Electronic Arts : Electronic Arts Electronic Arts Die jüngsten Quartalszahlen von Branchenprimus Electronic Arts zeigen die weiter steigende Abhängigkeit des Publishers von seinem Sportspiele-Portfolio. Fünf der insgesamt sechs Millionen-Blockbuster kamen aus dem Sport- und Rennspiel-Genre. Alleine NFL Madden 2006 verkaufte sich in den drei Monaten von Anfang Juli bis Ende September mehr als vier Millionen Mal auf allen Plattformen. NCAA Football 2006 ging rund 1,5 Mio. Mal über die Ladentische - ein Anstieg von 15 Prozent gegenüber der Vorjahresversion. Fifa 2006 fand laut EA 30 Prozent mehr Abnehmer als im Jahr zuvor. Dazu kamen die Toptitel Burnout Revenge, NBA Live 2006 und das Sims 2-Addon Nightlife.

Auch im jetzt laufenden Quartal dürften die Sporttitel entscheidend für EAs Geschäftserfolg sein. Für den US-Verkaufsstart von Microsofts neuer Konsole Xbox 360 am 22. November 2005 setzt der Publisher gänzlich auf dieses Genre: Neue Versionen von NFL Madden, Fifa World Cup, NBA Live, Tiger Woods PGA Tour und Need for Speed: Most Wanted sollen für Umsatz sorgen.

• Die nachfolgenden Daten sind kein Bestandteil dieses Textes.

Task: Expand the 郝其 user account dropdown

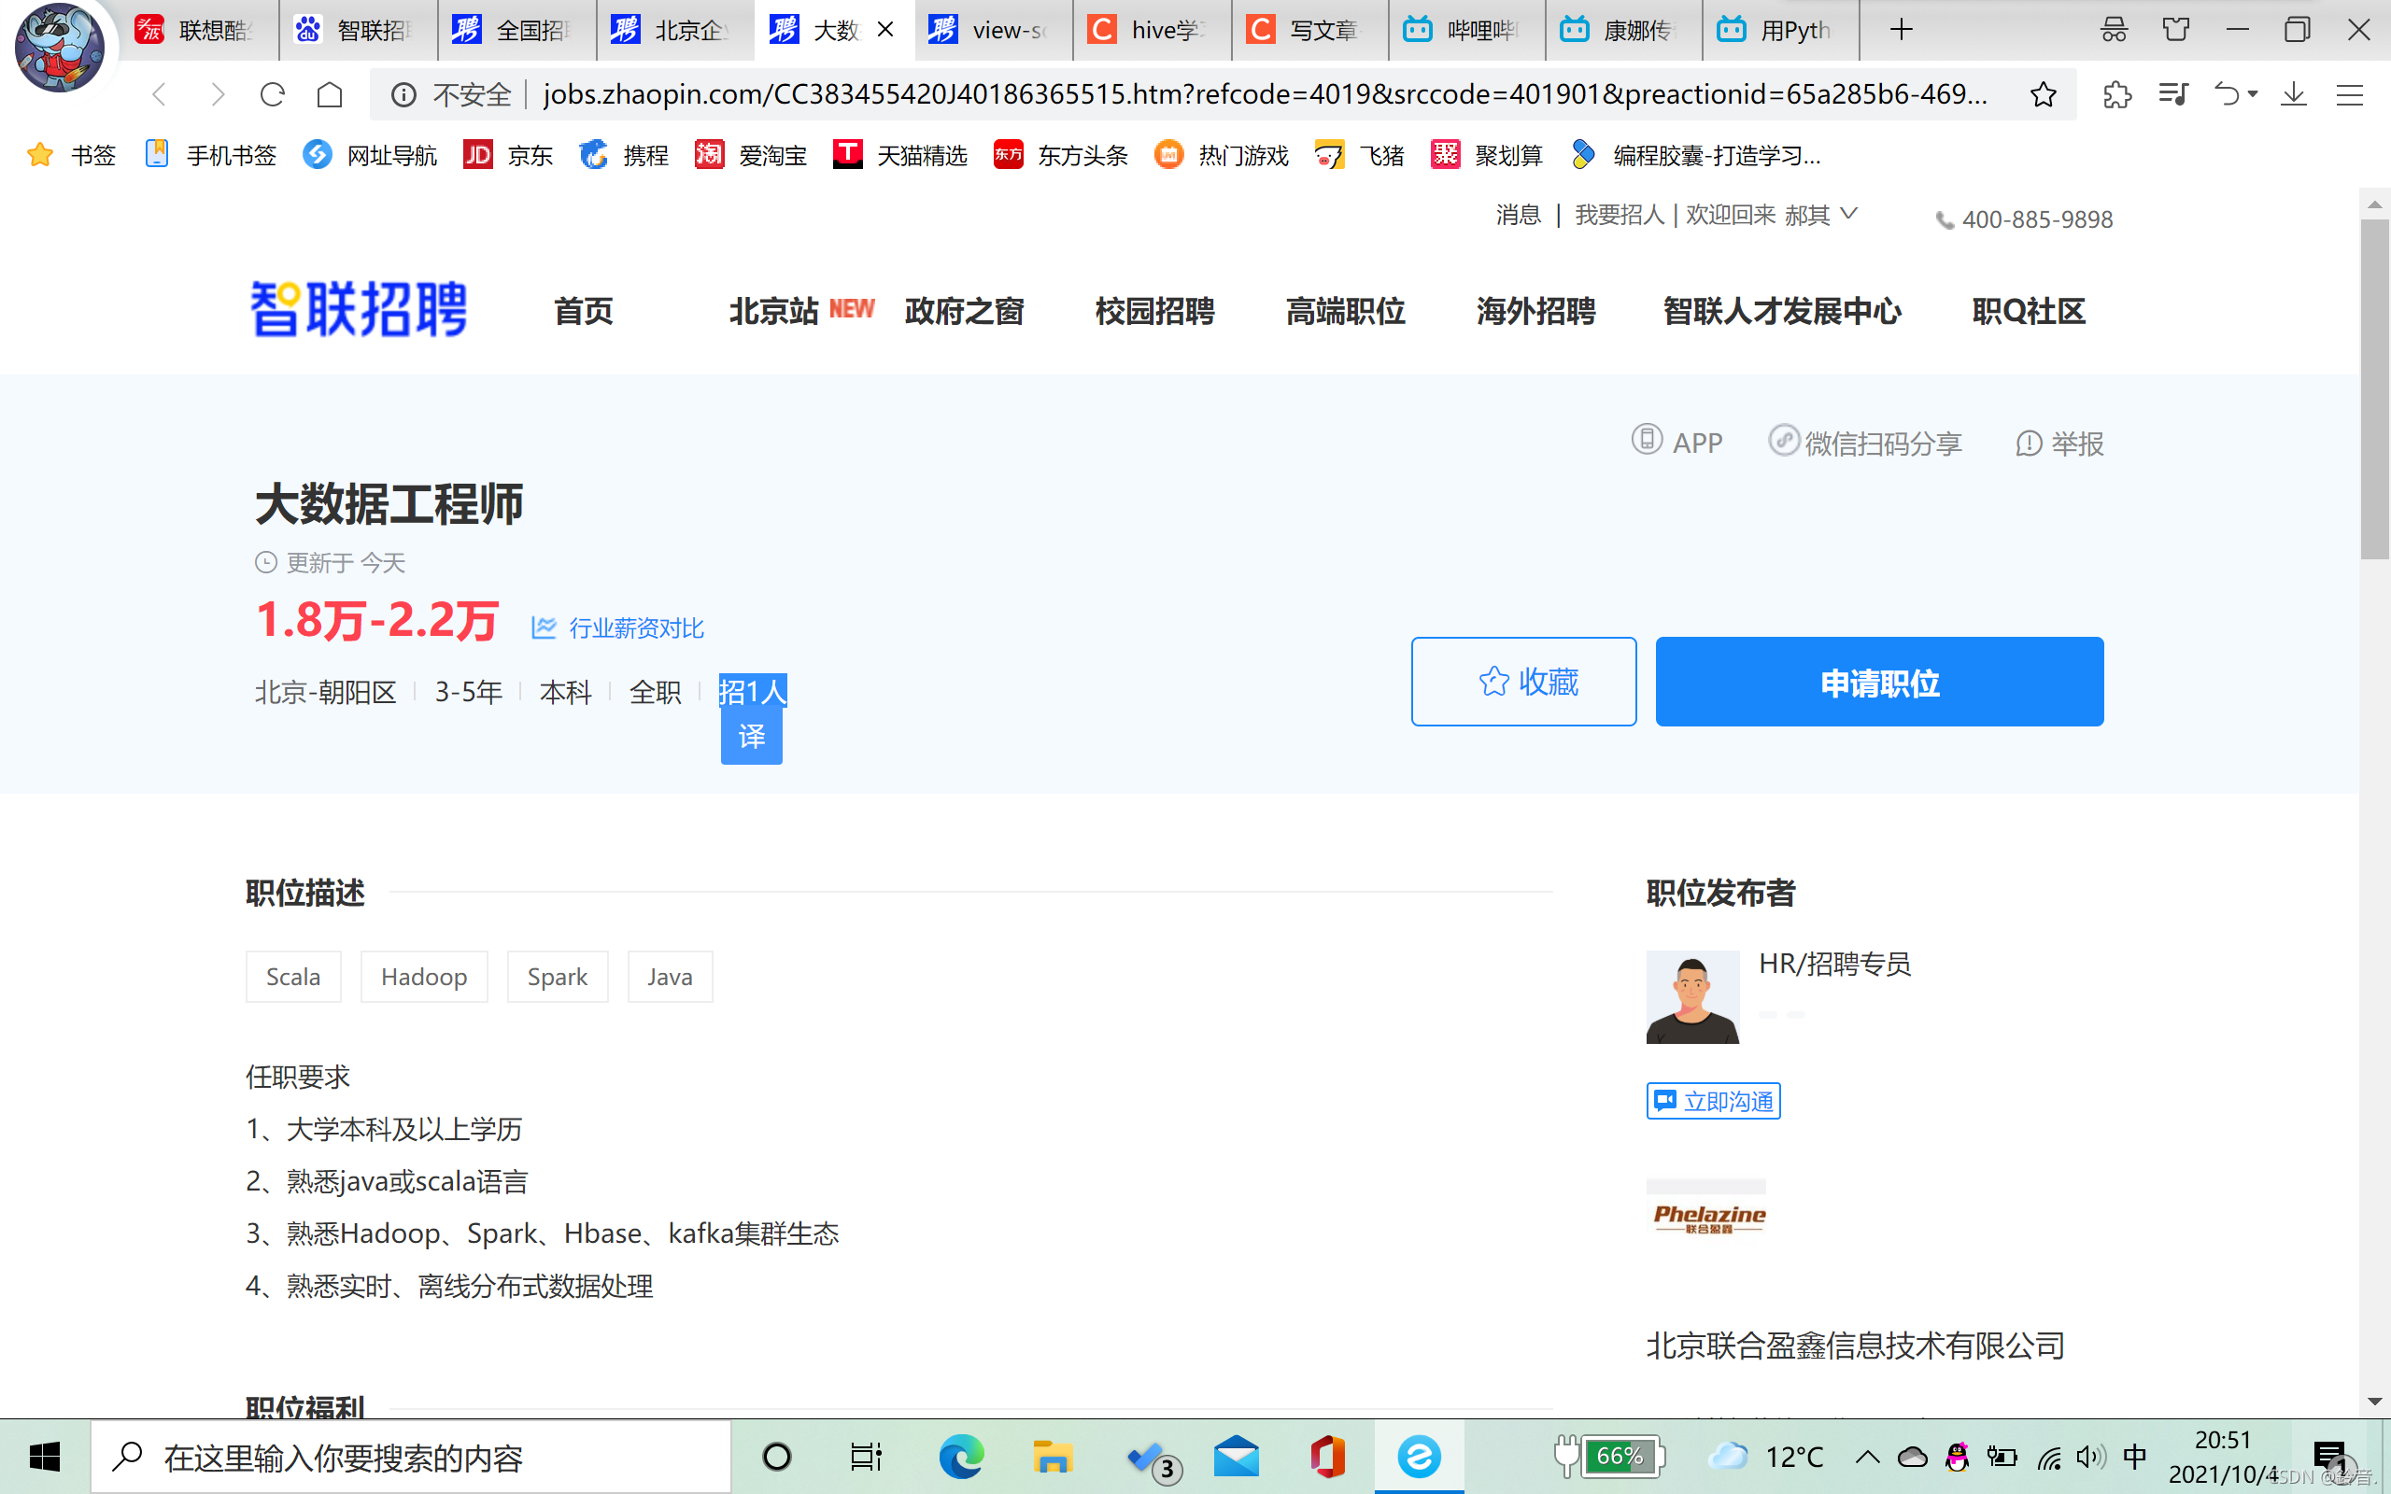Action: tap(1851, 213)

Zusätzlich geben in diesem Quartal bekannte PC-Serien wie Battlefield 2 und Die Sims 2 auf den Konsolen der jetzigen Generation ihren Einstand.

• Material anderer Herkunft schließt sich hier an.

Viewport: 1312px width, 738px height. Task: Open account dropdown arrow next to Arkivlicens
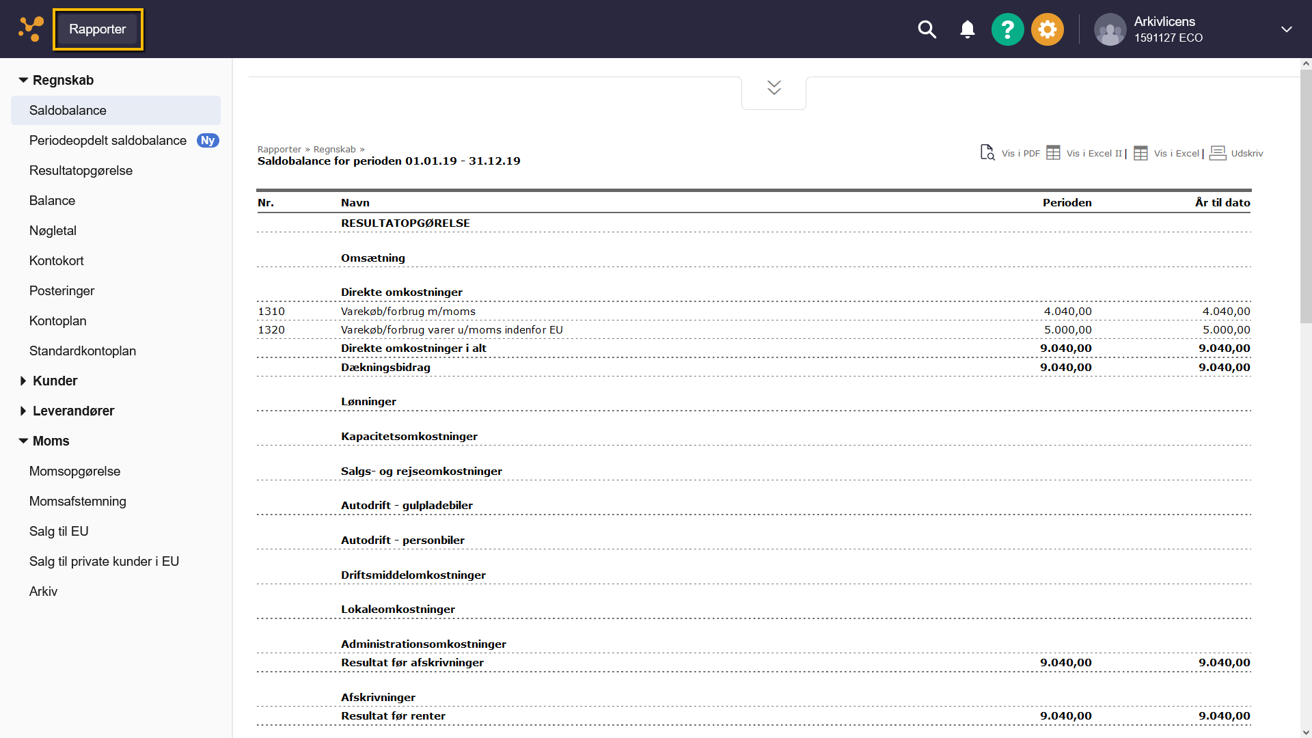click(x=1286, y=29)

Ingesamt hat EA im zweiten Finanzquartal 69 Prozent seiner Umsätze mit Spielen für Playsation 2, Xbox und GameCube erzielt. PC-Spiele machten lediglich noch einen Erlösanteil von 14 Prozent aus. Der Handheld-Markt kommt mittlerweile bereits auf 9 Prozent. Trotz der guten Verkaufszahlen von Madden & Co. sank in dem Quartal der Umsatz um 6 Prozent auf 675 Millionen US-Dollar. Der Nachsteuer-Gewinn ging im Jahresvergleich von 97 Mio. auf 51 Mio. Dollar zurück. Deutlich gestiegene Entwicklungsausgaben für die Next-Generation-Konsolen sowie rückläufige Umsätze bei den aktuellen Konsolen-Spielen wurden als Hauptursache genannt. Jedoch lagen beide Bilanzzahlen über den durchschnittlichen Erwartungen Wall Street-Analysten.